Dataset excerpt
━━━━━━
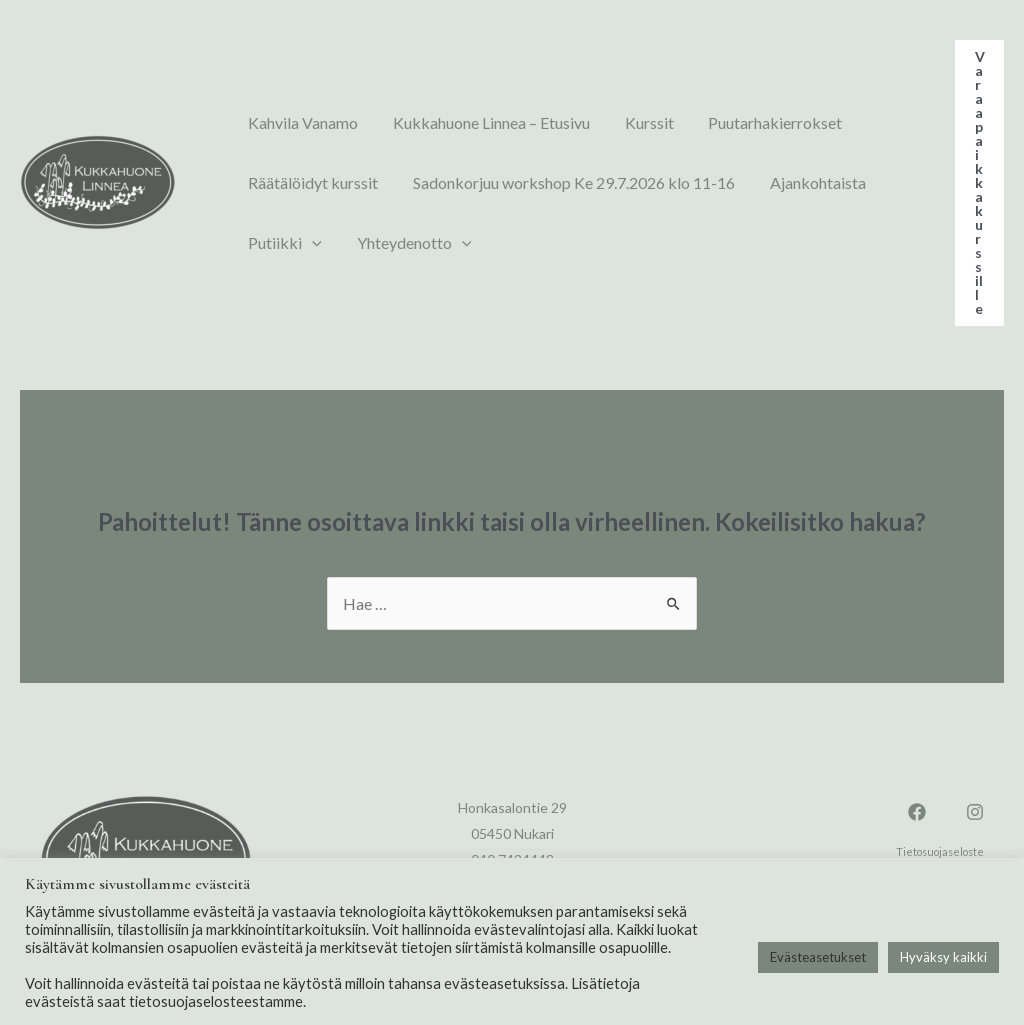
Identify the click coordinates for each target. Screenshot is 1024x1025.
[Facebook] (917, 812)
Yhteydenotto (398, 243)
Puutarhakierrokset (738, 122)
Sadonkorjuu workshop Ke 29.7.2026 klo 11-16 (558, 182)
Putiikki (280, 243)
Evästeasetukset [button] (818, 957)
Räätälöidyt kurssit (308, 182)
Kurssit (622, 122)
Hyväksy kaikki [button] (943, 957)
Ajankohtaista (791, 182)
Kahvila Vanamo (298, 122)
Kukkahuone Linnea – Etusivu (475, 122)
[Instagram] (975, 812)
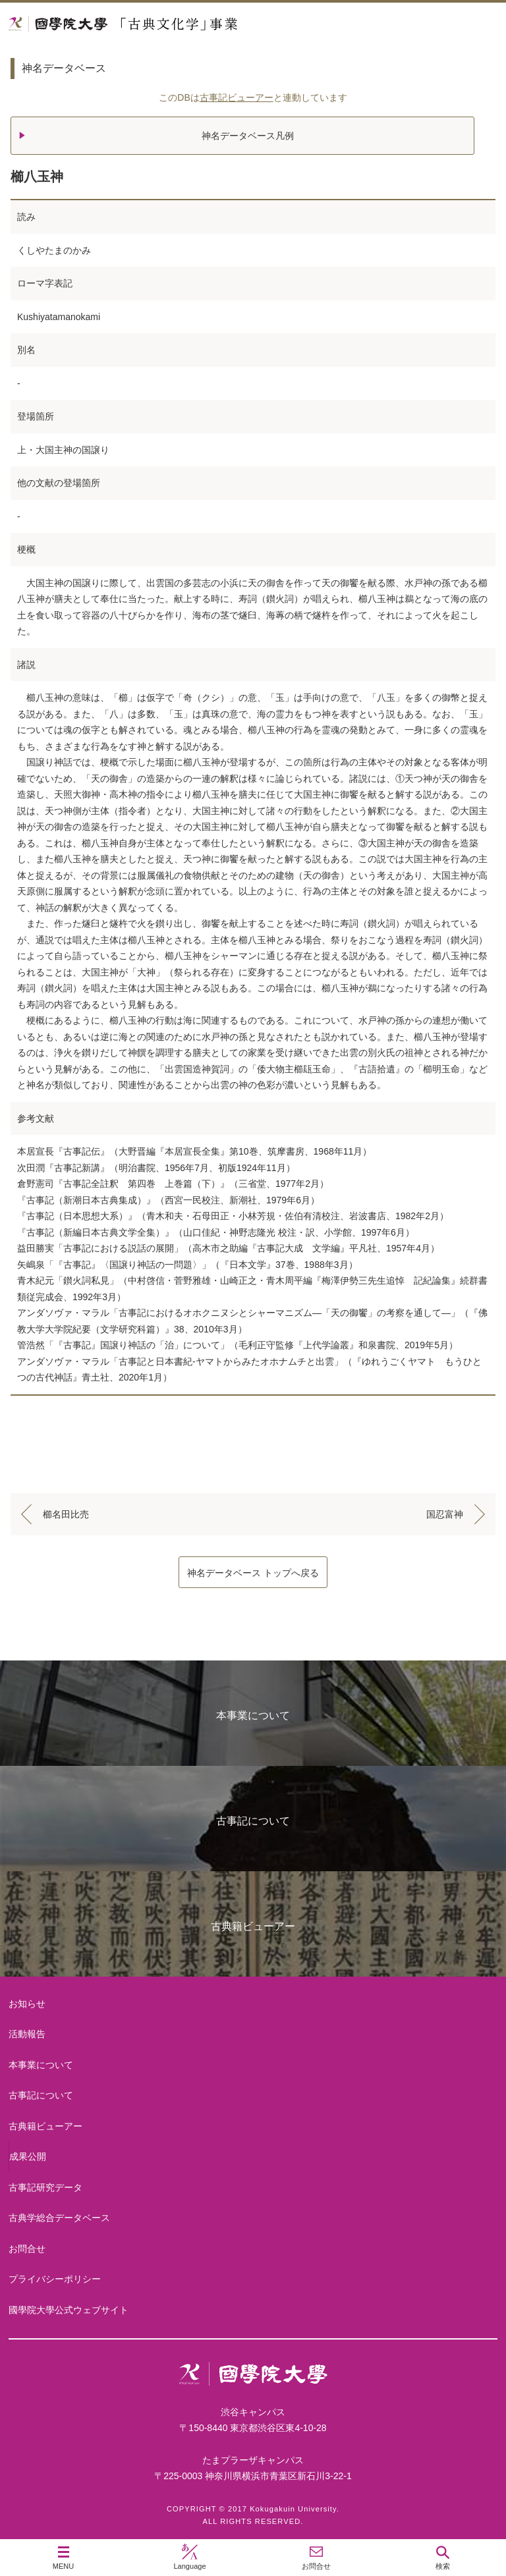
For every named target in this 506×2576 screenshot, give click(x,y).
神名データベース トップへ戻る (253, 1573)
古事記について (253, 1820)
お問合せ (27, 2248)
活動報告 (27, 2034)
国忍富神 (444, 1514)
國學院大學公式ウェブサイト (68, 2310)
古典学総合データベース (59, 2217)
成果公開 (27, 2156)
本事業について (253, 1715)
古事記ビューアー (236, 97)
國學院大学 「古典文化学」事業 (173, 24)
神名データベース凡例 (248, 135)
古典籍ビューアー (253, 1926)
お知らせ (27, 2003)
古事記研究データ (45, 2187)
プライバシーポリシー (55, 2279)
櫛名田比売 (66, 1514)
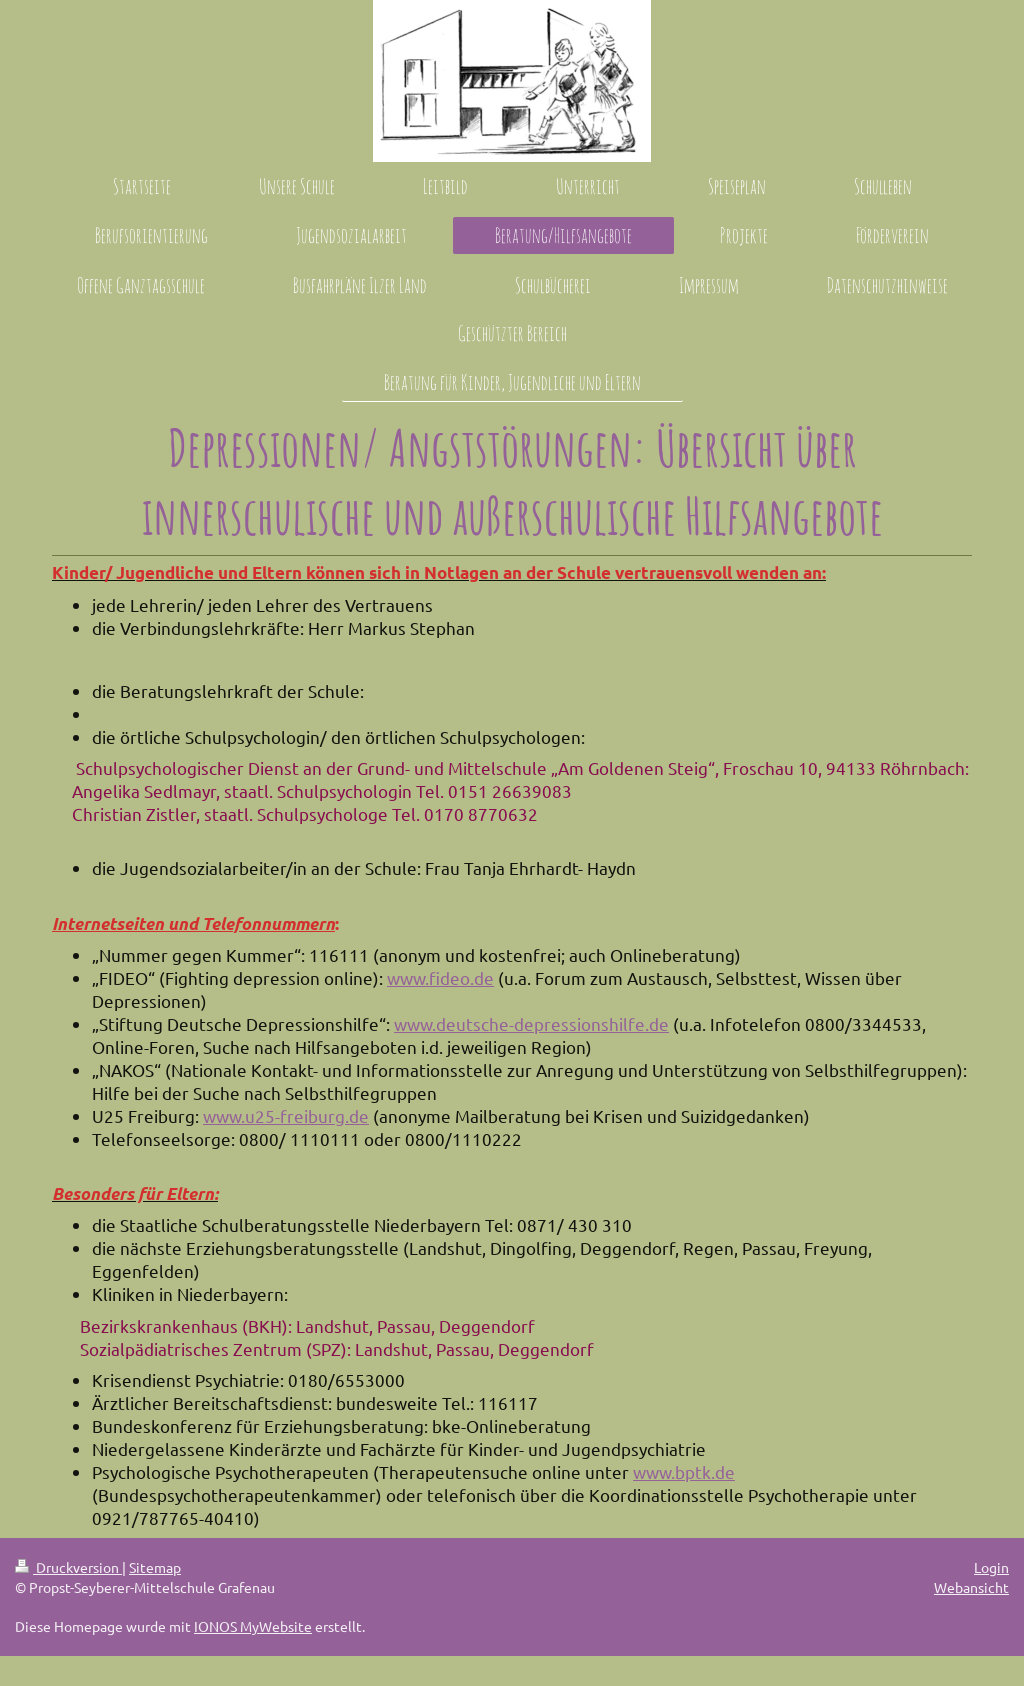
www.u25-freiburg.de (286, 1115)
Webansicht (971, 1587)
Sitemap (155, 1567)
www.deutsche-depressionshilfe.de (531, 1023)
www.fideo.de (440, 977)
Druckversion (68, 1567)
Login (991, 1567)
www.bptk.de (684, 1471)
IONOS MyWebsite (253, 1626)
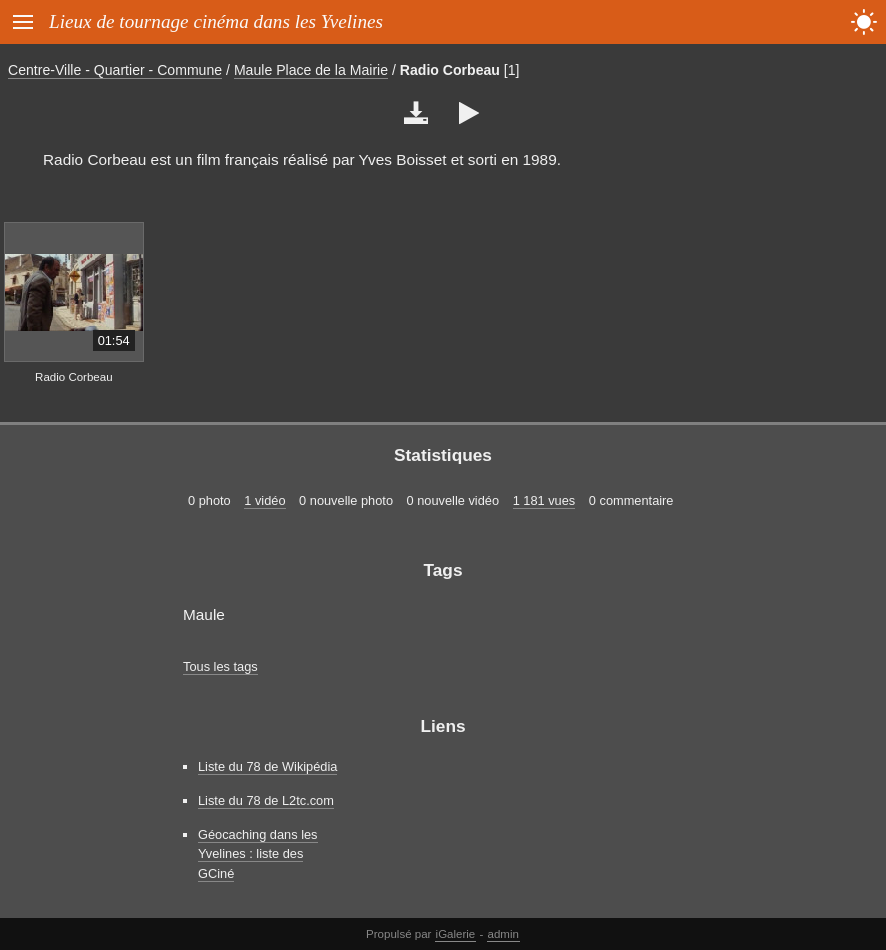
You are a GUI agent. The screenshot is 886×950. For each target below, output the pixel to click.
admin (503, 934)
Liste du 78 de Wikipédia (267, 766)
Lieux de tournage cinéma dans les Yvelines (216, 21)
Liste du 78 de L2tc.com (266, 800)
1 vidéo (264, 500)
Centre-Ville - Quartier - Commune (115, 70)
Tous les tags (220, 666)
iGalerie (456, 934)
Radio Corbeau (450, 70)
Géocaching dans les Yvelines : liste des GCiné (258, 853)
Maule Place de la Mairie (311, 70)
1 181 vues (544, 500)
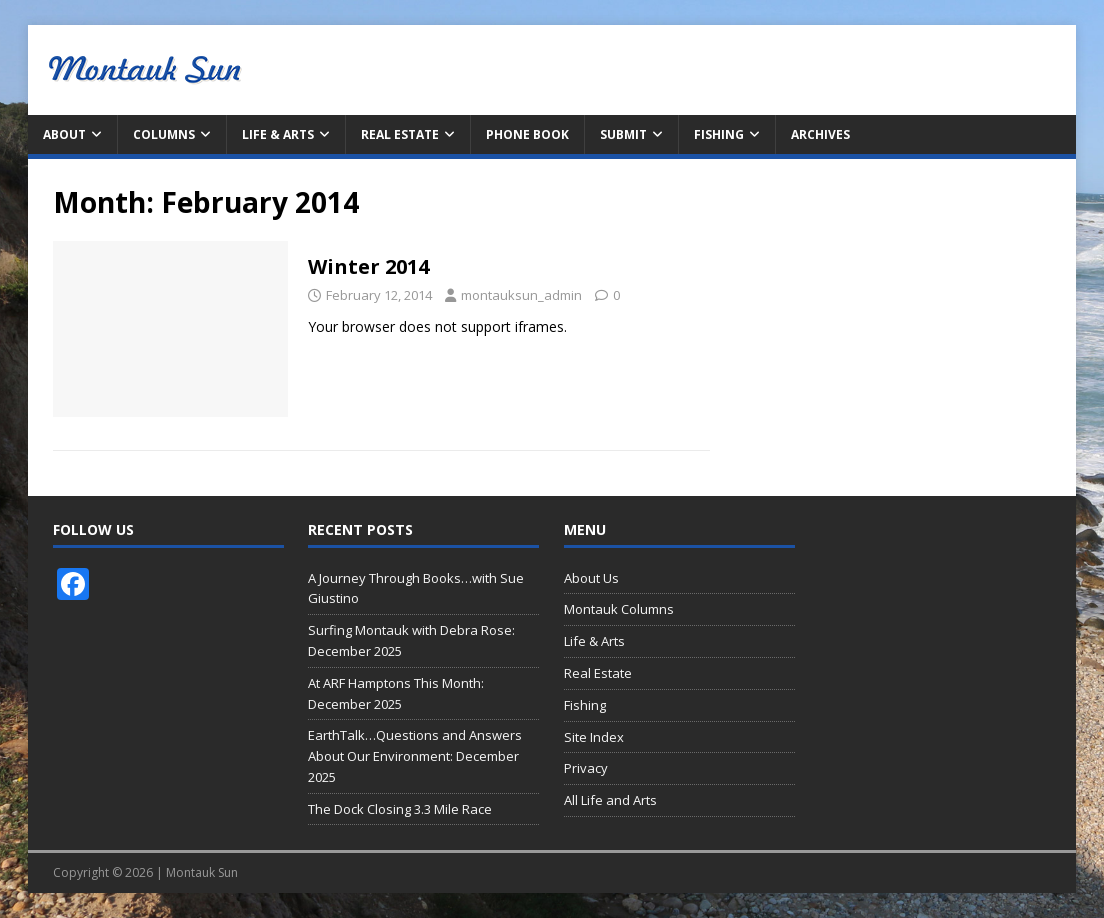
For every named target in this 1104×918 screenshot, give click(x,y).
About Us (591, 578)
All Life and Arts (610, 800)
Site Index (594, 737)
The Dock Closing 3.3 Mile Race (400, 809)
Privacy (586, 768)
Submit (623, 134)
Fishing (719, 134)
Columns (164, 134)
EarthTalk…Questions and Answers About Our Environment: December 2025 (415, 756)
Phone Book (527, 134)
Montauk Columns (619, 609)
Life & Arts (278, 134)
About (64, 134)
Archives (820, 134)
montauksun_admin (521, 295)
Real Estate (400, 134)
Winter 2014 (368, 266)
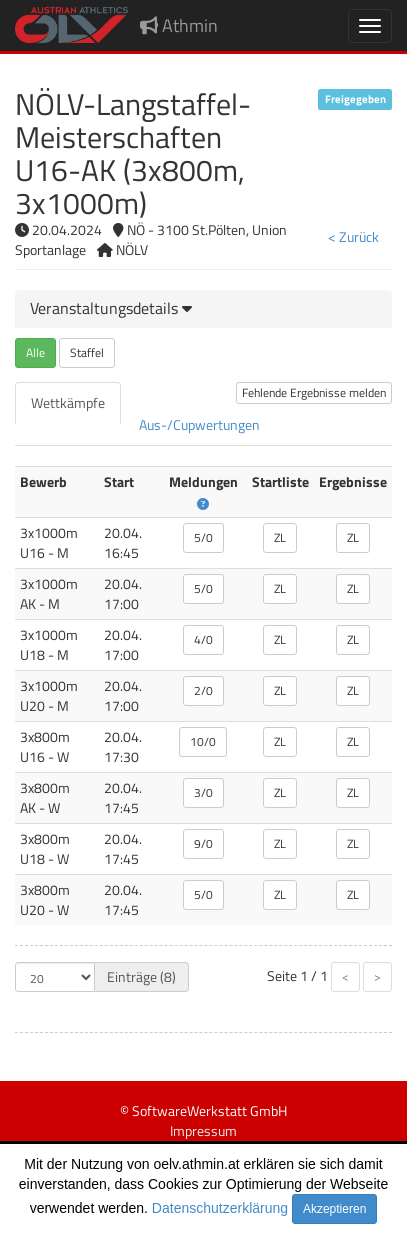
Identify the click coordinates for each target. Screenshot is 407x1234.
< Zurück (353, 236)
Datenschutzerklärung (220, 1208)
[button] (111, 308)
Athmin (179, 25)
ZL (280, 537)
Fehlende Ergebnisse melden (314, 392)
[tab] (203, 309)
━━━━━━
Rewrite the data as a numbered list, from the line with "Putiikki (280, 243)" up to and including the line with "本事業について (253, 1715)", skipping blank lines. Leave the pictures out of your answer.

1. Putiikki (280, 243)
2. Evästeasetukset [button] (818, 957)
3. Räätälöidyt kurssit (308, 182)
4. Kurssit (622, 122)
5. Hyväksy kaikki [button] (943, 957)
6. Ajankohtaista (791, 182)
7. Kahvila Vanamo (298, 122)
8. Kukkahuone Linnea – Etusivu (475, 122)
9. [Instagram] (975, 812)
10. For every named target in this 506×2576 screenshot, give click(x,y).
11. 神名データベース トップへ戻る (253, 1573)
12. 古事記について (253, 1820)
13. お問合せ (27, 2248)
14. 活動報告 (27, 2034)
15. 国忍富神 (444, 1514)
16. 國學院大學公式ウェブサイト (68, 2310)
17. 古典学総合データベース (59, 2217)
18. 成果公開 (27, 2156)
19. 本事業について (253, 1715)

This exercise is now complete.